The benchmark Nikkei index has been trading at its highest levels in about 14 months, and economic fundamentals are expected to remain favorable for the coming months as corporate earnings are showing improvement, Washington and Beijing have reached a trade-war cease-fire and key U.S. stock indexes continue their record-setting rallies.
The Nikkei Stock Average, which gained 18.2 percent in 2019 to 23,656.62, could rise to 27,000 through summer before falling back toward the end of the year, market analysts say.
"Tokyo shares will likely enjoy a slow but steady rise in 2020 overall, despite some risks of volatility," said Masahiro Ichikawa, senior strategist at Sumitomo Mitsui DS Asset Management Co.
There are concerns about domestic consumer spending slowing further following the Oct. 1 consumption tax hike and earnings of major corporations being vulnerable to the U.S. and Chinese economies.

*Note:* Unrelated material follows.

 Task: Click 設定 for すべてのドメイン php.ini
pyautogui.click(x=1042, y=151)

Still, optimism will likely hold through the Tokyo Olympics from late July to early August as organizers expect some 920,000 spectators a day and the Japanese government has put together a spending package totaling 13.2 trillion yen ($121 billion) to support economic activities beyond the summer event.
"Consumer spending is expected to grow and an influx of foreign visitors should fuel the local economy," said Maki Sawada, vice president of the investment research and investor services department at Nomura Securities Co.

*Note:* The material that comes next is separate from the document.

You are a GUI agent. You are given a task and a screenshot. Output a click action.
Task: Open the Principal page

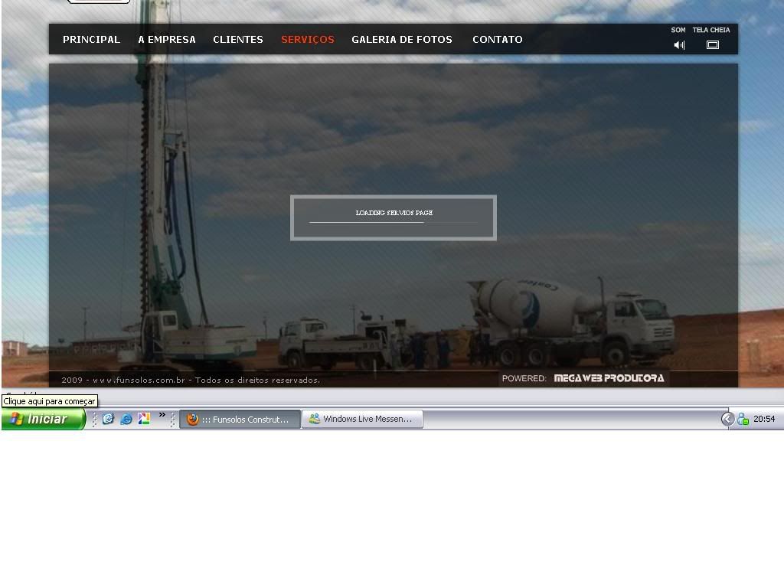tap(91, 40)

Once the Olympics are over, some analysts warn of a market downturn toward the end of the year.
The phase-one agreement in U.S.-China trade talks benefited global stock markets, but further negotiations after the U.S. election on remaining issues such as intellectual properties could reverse the trend, they said.
"It could be more than a year before the sealing of a comprehensive trade deal, as it is hard to imagine that their gaps will be bridged so soon," said Yutaka Miura, senior technical analyst at Mizuho Securities Co.
While both Washington and Beijing had domestic political reasons for a partial trade deal, U.S. President Donald Trump, if re-elected, could harden his policy toward China, they said.
A Democratic Party president could take issue with China's alleged human rights abuses and complicate bilateral ties, they said.
"Japanese firms heavily rely on sales in China, and any move to put extra pressure on the (Chinese) economy should have a negative impact on Japanese shares," Miura added.
China's economy expanded at 6.0 percent from a year earlier during the July to September quarter, the weakest reading since comparable data became available in 1992, hit by the tariff battle with the United States.
Some analysts point to concerns over the prospect of the U.S. presidential election itself.
Trump is facing an impeachment inquiry, and major Democratic candidates such as Elizabeth Warren proposing a wealth tax and tighter financial regulations could raise skepticism among investors about the U.S. economic outlook.
Norihiro Fujito, senior investment strategist at Mitsubishi UFJ Morgan Stanley Securities Co., said election uncertainties could cause U.S. shares to tumble and briefly push the Nikkei to as low as 20,000 around October.